In closing, we note that the OWZP method is capable of realistically detecting TC genesis frequency in the ERA-Interim data. In T13a, the scheme is applied directly to a selection of CMIP3 climate models without modification to the detection thresholds or any form of downscaling. The present and future climate TC climatologies are assessed and preliminary projected changes in TC frequency based on the few selected models are documented. The combined work gives us confidence that the OWZP TC detector, with the objectively determined, grid-resolution-independent thresholds should match traditional detector performance, and should become a valuable TC detection technique for direct detection of TCs in coarse-resolution climate model data.
We thank Andrew Dowdy and Xingbao Wang for their valuable insight. We acknowledge the Pacific Climate Change and Science Program (PCCSP) project for supporting this work.

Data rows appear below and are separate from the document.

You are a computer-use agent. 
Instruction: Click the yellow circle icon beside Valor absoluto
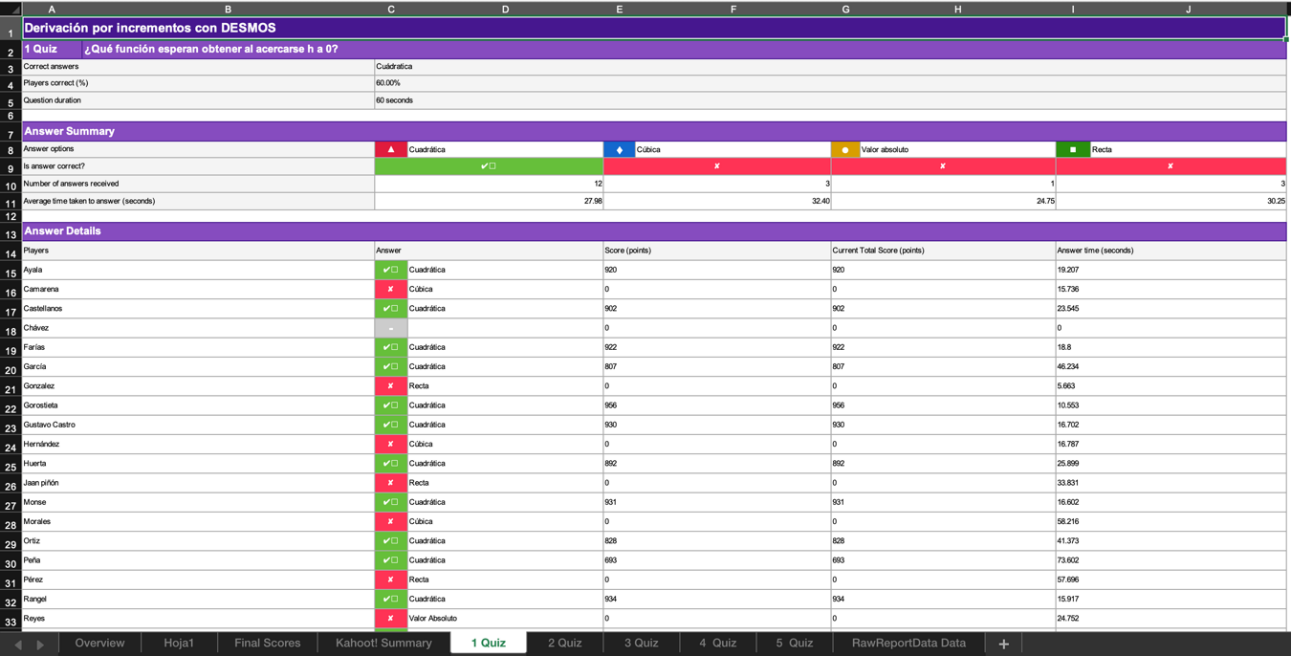[845, 150]
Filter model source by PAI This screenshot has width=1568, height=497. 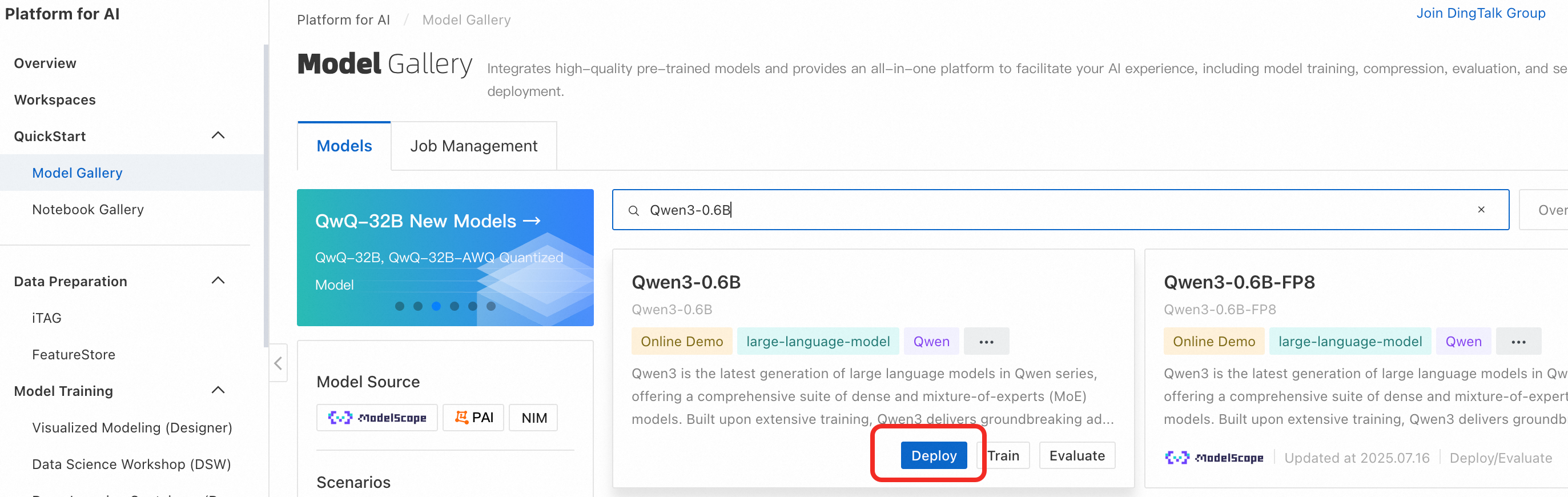coord(473,418)
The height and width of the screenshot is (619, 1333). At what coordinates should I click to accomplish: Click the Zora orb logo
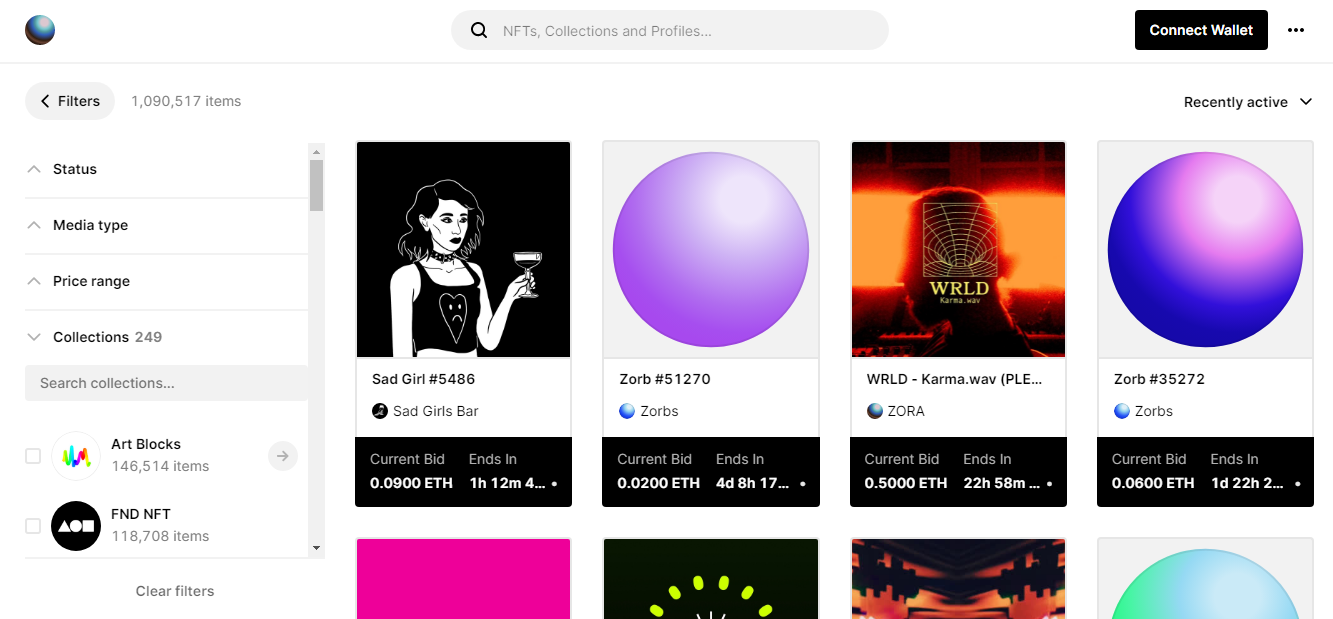pyautogui.click(x=40, y=30)
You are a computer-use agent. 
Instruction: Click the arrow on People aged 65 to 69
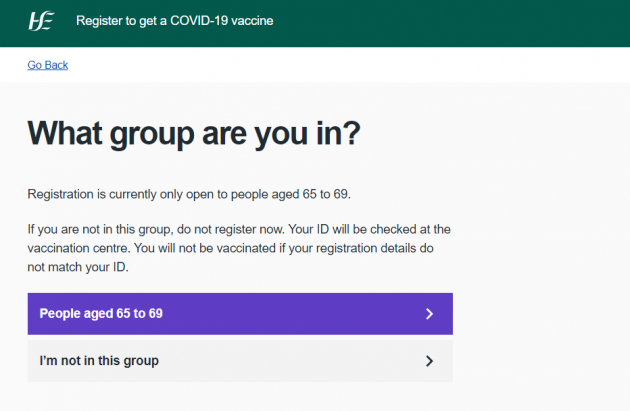(x=429, y=314)

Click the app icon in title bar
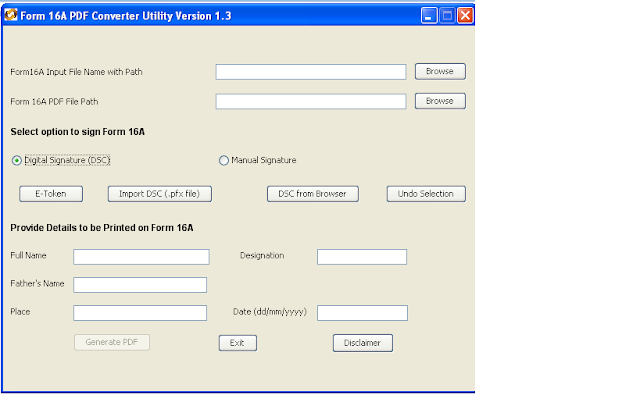click(11, 15)
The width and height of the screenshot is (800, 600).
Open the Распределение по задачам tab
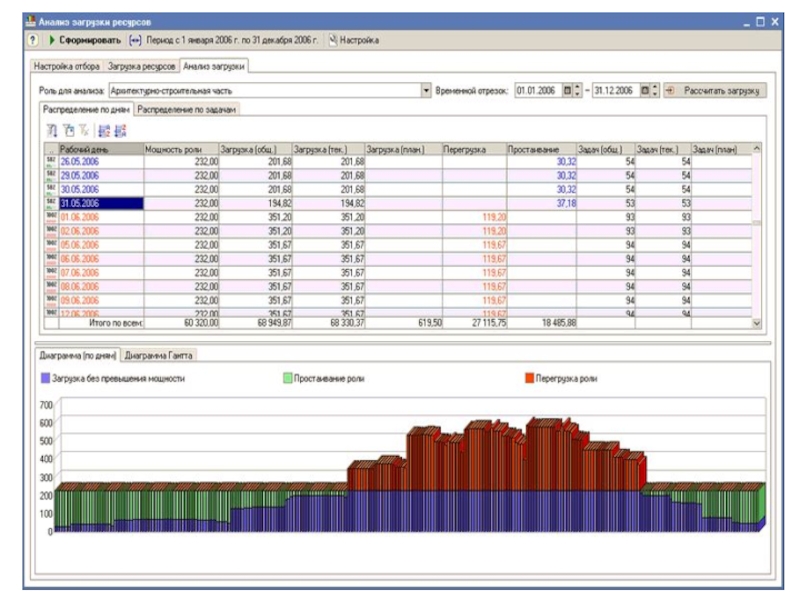point(186,109)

PCCSP is funded by AusAID, in collaboration with the Department of Climate Change and Energy Efficiency, and delivered by the Bureau of Meteorology and the Commonwealth Scientific and Industrial Research Organisation (CSIRO).
Statistical Significance Tests
Statistical significance tests, for evaluating the difference between the mean values of TCs in the observations and the ERA-Interim data, are conducted using the bootstrap resampling method (Efron and Tibshirani 1991). This method is based on the assumption that the empirical density function associated with the 20 yr of data is a reasonable estimate of the unknown population density function. Concerning this study, we resample the two sets of data separately 1000 times and calculate the associated mean statistics for each bootstrap sample, giving a total of 1000 bootstrap distribution of sample means for each set of data. The two distributions are then compared using their respective 95% confidence intervals. If bootstrap confidence intervals for the two distributions overlapped, then the mean of the two sets of data are considered statistically similar.
Here the GCM modeled error refers to the GCM TC climatology error (i.e., too many or too few and incorrect spatial and temporal distributions).
The root-mean-square error here has been normalized by the associated mean number of observed TCs to account for the differences in annual TC numbers between basins.
Because of the requirement that all core thresholds and conditions must be satisfied for three consecutive 0000 UTC time periods, shorter-lived TCs are more likely to be missed than a longer-lived TCs. This introduces an underprediction bias in formation regions close to land.